MOBILE Ala. (WALA)- It's a life changing treatment for people with food allergies and doctors are hoping it's on its way to becoming mainstream. Oral Immunotherapy is freeing families of the deadly dangers that food allergies can cause.
Imagine something as simple as a peanut butter and jelly sandwich having the power to kill you. That's the reality for millions of people across our country and it was the reality for Matthew Robbins.
"It almost became creating a bubble for Matthew to live in," Sharon Robbins, Matthew's mother said.
Matthew looks like a normal teenager, but he's been living with a life threatening allergy all of his life.
Matthew said, "I don't really remember the first time I had a reaction but I know that if I get reactions now I start getting hives and I start sweating or coughing and sneezing a lot."
Matthew is allergic to peanuts. So much so, just smelling them causes his body to start to shut down. He has to carry around an EpiPen in case he accidentally comes into contact with peanuts.
A nightmare for Matthew's mother, Sharon, who discovered he was allergic after feeding him a peanut butter sandwich when he was two.
Since then, life has been a challenge for the family. Typical things like playing baseball and taking family vacations could be dangerous.
Sharon said, "If we get on a plane, we have to think forward in has somebody else been on that plane that had peanuts. Has anybody touched something he's going to be touching? So we would get on the plane before other passengers with gloves and scrubbing like Wet Ones or disinfecting wipes to scrub the entire area that he would be sitting in, the tray table, his seat and then sit beside him on a plane with an EpiPen and a mask in case someone else ate peanuts around him."
Life changed for the Robbins family not too long ago. One of Matthew's teachers suggested the family try oral immunotherapy or OIT, a fairly new treatment first tested in the early 2000's.
"This is the most rewarding and life-changing of anything I've been involved with in the field of allergy," Dr. Carolyn Comer said.

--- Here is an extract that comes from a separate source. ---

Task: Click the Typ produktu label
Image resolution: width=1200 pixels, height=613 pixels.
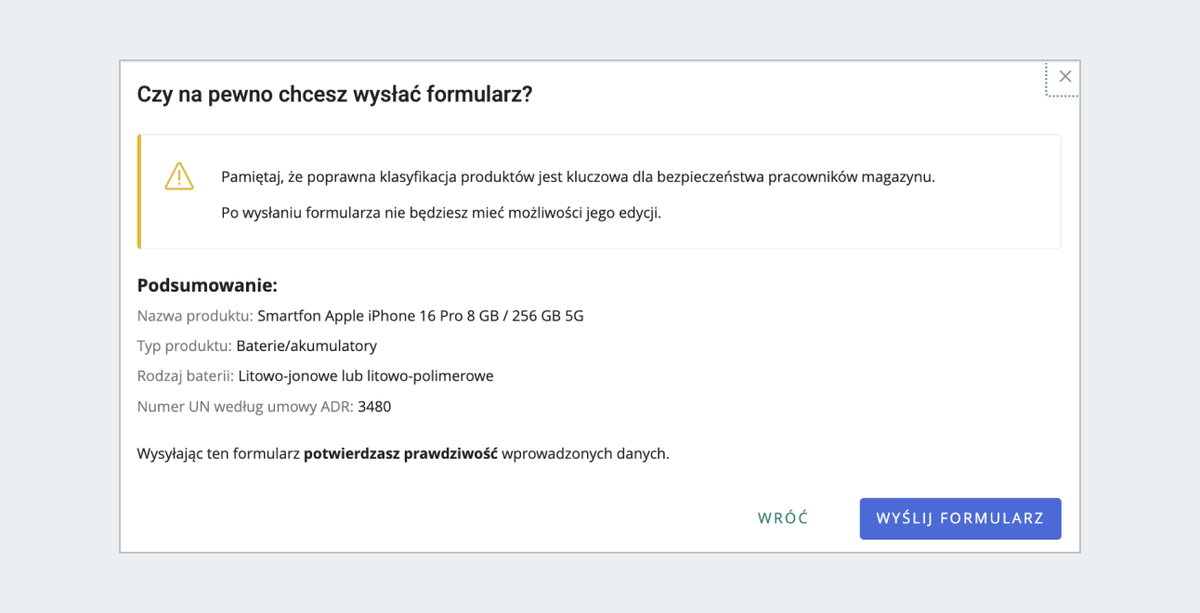Action: 184,346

Dr. Comer has been an allergist for 30 years, but it's only been 2 and a half years since she started her OIT practice at the Alabama Allergy and Asthma Center in Birmingham. The only city offering OIT in Alabama. Dr. Comer is one of two doctors who perform it in Birmingham.
"We start with a tiny, almost microscopic amount of peanut protein and we gradually in a set schedule, over about six months will increase this amount of protein each week as they come to the office. They will come here take the next higher dose. they're in the office for an hour where we monitor vital signs before and after the dose," she said.
That small dose of peanut protein is given to patients once its been dissolved into a liquid, like cran-grape juice, or anything to dilute the taste. Then the amount of peanut protein increases each week, before patients are forced to face their fears and eat a whole peanut.
Matthew said, "Being told you can't be around peanuts all your life and then they're telling you to come in here and do the peanuts it's just, I did not want to do it. At all."
"He's a junior, so when we told him you got to think now about is your mommy coming with you to college...when you throw the word mommy out to the 16-year-old a couple of times, he quickly says where do I sign up for that," Sharon laughed.
Dr. Comer explained eating that tiny amount of peanut, disrupts the cells that go out of control when faced with an allergen and desensitizes the immune system over time.
Dr. Comer said, "It's down regulating. It's kind of turning that switch off so that if it goes off totally, that's a cure. We want to get someone as close to being like someone without allergy as we can."
Don't throw away that EpiPen just yet. OIT is not a cure and it's still something patients will have to treat every day by taking a prescribed dose of whatever food they are allergic to.
But, the treatment has given Matthew a whole new lease on life. He can now be around peanuts in the dugout during his high school baseball games and flying across the country is, now, no problem.
"We took a flight that involved nine different flights and I wasn't always able to sit right beside him and for the first time I thought this is how it is to travel with kids and not have to sit beside them ready to jab them at any moment," Sharon said.
Dr. Comer tells FOX10 Investigates almost half of her patients travel more than an hour and a half to her office. Some come from as far away as New Orleans. Because this treatment is fairly new and there's a risk the patient could have an allergic reaction during treatment, some doctors choose not to practice OIT. But, Dr. Comer said there have been no fatalities due to reactions during treatment.
OIT is also not FDA approved, yet, but Dr. Comer said that could be changing very soon.
Depending on your company, insurance might cover OIT. You will just likely have to travel to get treatment.